## [INSTRUCCIONES]
Retoma la reseña sobre El vengador anónimo y continúala a partir de su última oración.

DESEARÍA ESTAR…MUERTO
En el momento de su estreno, El vengador anónimo (1974) supo interpelar al público de su época y permaneció durante las décadas siguientes como un film de culto un tanto culposo, características que acrecentó con sus entregas posteriores, en las que Charles Bronson explotó su personaje de vigilante justiciero casi hasta lo paródico. En un punto, esto no deja de ser lógico: el germen fascista de la justicia por mano propia atraviesa a todas las capas sociales, lo cual incluye a los votantes de Trump o Macri (¡aguante Chocobar!), pero también a las bellas almas que reivindican nociones garantistas mientras justifican a Patota Moreno. Eso es lo que también explica el éxito de sagas que avalan el accionar policial por izquierda, como la de Harry el Sucio, o la popularidad de personajes del cómic como Batman o Punisher. Todos tenemos nuestro pequeño enano facho adentro, y eso ocurre desde tiempos inmemoriales, fruto en buena medida de la desconfianza creciente hacia la capacidad de las instituciones estatales para hacer cumplir la ley y mantener el orden.

## [EXTRACTO DE DATOS]
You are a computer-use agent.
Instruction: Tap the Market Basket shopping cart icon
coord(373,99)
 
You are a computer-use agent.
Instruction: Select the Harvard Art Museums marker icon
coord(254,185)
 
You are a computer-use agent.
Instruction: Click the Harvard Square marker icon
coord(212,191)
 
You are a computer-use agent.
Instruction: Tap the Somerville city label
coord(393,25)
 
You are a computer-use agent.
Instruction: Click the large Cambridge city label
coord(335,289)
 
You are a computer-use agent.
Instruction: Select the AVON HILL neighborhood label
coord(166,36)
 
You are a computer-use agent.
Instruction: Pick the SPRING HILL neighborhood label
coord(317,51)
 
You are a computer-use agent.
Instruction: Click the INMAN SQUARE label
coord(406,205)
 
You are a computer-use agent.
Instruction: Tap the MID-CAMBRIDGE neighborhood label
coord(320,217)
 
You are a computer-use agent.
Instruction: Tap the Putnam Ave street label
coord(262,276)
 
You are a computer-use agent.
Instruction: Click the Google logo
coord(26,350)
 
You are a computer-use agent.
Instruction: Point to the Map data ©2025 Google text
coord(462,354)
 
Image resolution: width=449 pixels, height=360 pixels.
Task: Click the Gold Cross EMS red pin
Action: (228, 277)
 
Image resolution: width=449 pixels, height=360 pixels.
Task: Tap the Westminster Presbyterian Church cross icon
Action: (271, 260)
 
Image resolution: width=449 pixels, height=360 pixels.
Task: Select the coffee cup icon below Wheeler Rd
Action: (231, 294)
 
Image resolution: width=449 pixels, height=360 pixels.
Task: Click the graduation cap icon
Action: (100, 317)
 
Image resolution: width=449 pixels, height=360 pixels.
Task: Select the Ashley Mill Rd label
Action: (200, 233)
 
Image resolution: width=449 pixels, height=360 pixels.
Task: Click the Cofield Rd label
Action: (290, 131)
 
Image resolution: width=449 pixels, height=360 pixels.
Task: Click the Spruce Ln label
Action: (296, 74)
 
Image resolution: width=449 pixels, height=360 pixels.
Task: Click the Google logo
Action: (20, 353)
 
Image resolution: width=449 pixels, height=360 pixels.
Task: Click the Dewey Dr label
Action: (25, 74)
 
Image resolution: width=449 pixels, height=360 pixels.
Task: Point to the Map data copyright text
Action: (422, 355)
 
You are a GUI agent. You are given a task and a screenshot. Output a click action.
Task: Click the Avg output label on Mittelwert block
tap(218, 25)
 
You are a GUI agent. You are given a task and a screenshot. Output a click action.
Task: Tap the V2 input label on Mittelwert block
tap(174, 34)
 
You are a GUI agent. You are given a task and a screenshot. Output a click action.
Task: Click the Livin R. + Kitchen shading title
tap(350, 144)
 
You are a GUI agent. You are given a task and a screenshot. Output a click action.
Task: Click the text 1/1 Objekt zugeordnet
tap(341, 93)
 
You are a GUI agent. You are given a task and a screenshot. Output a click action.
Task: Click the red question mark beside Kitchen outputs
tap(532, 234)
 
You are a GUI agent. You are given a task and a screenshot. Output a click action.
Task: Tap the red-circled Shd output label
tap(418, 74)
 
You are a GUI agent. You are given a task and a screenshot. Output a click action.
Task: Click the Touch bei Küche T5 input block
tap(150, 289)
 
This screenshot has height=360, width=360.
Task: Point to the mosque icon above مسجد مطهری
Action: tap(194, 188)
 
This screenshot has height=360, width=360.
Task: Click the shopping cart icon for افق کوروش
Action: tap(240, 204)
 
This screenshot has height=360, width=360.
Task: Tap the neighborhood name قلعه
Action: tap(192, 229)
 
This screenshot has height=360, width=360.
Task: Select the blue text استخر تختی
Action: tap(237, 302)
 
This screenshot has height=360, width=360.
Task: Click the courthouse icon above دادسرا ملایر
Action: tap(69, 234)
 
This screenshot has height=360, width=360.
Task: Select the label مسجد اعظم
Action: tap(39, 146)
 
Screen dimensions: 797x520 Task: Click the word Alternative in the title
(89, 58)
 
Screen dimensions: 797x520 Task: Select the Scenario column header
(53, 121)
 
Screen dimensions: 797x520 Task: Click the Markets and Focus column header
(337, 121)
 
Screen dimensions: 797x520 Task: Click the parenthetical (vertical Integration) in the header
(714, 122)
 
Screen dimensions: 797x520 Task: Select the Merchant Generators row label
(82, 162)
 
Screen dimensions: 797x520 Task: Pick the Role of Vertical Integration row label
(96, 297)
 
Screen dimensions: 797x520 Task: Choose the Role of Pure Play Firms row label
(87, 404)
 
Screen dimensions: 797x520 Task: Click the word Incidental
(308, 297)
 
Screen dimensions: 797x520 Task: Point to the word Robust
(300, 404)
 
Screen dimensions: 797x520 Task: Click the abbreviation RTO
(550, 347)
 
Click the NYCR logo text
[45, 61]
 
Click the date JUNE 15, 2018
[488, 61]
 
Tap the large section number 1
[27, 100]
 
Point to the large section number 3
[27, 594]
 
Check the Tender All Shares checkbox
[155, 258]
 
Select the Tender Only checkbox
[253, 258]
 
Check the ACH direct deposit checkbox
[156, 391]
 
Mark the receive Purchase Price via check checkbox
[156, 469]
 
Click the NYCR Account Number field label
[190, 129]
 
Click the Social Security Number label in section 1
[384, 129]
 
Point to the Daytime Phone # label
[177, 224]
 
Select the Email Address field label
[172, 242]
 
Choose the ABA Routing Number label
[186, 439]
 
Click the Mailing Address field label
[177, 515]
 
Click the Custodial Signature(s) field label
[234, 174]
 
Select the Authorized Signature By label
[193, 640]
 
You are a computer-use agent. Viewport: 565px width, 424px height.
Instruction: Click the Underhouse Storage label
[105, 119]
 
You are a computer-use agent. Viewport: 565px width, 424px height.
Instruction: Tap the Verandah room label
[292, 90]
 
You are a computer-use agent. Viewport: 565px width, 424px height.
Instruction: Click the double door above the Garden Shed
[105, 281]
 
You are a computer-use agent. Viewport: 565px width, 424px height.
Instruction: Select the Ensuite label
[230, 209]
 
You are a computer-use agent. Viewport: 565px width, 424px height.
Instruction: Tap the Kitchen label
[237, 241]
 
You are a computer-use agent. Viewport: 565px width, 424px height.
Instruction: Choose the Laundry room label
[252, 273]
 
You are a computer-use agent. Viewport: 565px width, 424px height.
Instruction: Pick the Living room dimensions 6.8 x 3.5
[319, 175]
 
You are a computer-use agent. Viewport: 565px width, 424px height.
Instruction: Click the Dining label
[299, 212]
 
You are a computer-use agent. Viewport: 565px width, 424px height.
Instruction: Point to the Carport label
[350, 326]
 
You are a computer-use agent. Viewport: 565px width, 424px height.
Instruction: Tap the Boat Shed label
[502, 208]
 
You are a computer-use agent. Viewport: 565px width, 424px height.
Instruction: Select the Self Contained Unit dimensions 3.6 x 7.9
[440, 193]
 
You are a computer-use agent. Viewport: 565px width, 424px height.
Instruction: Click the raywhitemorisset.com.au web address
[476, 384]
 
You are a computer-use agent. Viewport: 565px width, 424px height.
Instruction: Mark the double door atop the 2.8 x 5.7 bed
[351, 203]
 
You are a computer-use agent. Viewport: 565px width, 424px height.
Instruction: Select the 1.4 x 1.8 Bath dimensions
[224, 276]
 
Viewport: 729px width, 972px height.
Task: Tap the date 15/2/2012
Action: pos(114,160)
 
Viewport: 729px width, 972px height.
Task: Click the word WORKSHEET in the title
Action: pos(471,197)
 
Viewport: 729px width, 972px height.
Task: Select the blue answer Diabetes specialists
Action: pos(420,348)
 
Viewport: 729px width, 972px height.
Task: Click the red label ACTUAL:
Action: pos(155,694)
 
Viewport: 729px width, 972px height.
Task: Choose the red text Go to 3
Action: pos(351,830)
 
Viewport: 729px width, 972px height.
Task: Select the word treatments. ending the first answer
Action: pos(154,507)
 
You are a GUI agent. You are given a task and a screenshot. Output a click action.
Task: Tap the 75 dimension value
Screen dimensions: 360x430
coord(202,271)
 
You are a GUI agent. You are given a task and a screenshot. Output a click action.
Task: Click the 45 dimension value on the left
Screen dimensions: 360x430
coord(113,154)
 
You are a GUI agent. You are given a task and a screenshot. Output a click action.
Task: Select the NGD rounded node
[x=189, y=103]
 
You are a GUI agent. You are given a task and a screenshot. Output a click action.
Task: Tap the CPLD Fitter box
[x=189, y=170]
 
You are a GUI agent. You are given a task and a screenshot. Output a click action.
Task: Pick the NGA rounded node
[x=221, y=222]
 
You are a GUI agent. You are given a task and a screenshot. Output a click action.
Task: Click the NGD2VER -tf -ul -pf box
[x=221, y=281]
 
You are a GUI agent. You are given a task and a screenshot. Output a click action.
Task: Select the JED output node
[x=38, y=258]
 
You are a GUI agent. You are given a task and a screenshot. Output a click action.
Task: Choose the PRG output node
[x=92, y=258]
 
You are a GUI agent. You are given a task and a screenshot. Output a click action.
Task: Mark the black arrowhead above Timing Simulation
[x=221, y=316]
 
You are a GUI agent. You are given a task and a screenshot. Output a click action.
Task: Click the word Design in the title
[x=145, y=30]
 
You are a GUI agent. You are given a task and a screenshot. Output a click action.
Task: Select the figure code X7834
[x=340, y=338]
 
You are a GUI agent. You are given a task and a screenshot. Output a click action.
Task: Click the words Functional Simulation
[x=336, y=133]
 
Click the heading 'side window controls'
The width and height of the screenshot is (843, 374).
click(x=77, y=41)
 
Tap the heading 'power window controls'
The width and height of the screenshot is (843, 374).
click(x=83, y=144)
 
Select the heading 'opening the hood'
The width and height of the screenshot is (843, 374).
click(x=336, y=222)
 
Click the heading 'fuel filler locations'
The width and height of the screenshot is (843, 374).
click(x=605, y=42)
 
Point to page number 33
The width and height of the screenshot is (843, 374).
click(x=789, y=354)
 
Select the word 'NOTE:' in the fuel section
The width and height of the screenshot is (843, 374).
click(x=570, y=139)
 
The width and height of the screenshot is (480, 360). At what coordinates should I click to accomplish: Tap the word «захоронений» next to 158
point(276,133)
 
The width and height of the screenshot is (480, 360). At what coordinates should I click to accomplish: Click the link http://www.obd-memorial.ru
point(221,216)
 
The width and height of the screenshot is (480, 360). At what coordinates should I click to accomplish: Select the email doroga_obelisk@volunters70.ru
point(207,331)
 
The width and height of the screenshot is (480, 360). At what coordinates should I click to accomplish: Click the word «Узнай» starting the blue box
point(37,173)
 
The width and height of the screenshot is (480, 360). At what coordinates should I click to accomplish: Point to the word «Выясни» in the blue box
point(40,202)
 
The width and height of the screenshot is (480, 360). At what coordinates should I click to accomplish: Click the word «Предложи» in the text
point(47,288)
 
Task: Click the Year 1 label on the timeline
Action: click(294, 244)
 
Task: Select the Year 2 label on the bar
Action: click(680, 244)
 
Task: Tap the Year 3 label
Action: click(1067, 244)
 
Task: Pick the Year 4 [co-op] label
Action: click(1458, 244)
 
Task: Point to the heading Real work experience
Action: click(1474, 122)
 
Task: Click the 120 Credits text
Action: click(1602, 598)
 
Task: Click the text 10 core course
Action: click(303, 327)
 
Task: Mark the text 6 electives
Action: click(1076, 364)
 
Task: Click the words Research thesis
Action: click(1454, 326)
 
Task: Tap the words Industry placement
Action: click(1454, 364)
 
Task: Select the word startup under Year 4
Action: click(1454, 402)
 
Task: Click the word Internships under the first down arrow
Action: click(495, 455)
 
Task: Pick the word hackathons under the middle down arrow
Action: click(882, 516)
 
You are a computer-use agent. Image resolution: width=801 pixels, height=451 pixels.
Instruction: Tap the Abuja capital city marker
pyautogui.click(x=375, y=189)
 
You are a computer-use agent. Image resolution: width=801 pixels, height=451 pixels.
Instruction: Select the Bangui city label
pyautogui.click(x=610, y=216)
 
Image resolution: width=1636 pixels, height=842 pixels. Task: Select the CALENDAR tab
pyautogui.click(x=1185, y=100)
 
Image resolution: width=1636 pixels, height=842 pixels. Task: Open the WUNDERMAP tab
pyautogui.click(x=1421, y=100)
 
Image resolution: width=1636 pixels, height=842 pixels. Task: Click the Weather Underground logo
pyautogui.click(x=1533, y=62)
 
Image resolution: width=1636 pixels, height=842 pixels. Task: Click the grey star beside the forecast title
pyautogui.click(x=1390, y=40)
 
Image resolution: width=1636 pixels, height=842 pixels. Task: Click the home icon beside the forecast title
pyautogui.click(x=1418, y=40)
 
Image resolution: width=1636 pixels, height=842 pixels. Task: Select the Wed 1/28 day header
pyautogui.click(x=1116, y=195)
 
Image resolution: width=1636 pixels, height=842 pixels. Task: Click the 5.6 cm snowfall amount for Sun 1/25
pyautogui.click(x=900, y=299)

## [PROBLEMA RESUELTO]
Eso es lo que también entendió Brian Garfield, autor de la novela Death wish, en que se basó el film de Michael Winner. Aunque claro, su perspectiva no era precisamente celebratoria o justificativa de la justicia por mano propia y el accionar vigilante, sino todo lo contrario: el relato literario dejaba en claro que para cada acción había una reacción y que la espiral de violencia funcionaba a partir de una constante retroalimentación. Por eso escribió una secuela, Death sentence, que servía como respuesta a la saga de Charles Bronson y profundizaba la mirada del primer libro, y que fue retomada en la adaptación del 2007 Sentencia de muerte, de James Wan, film bastante oscuro y terrible que se sostenía esencialmente como drama personal.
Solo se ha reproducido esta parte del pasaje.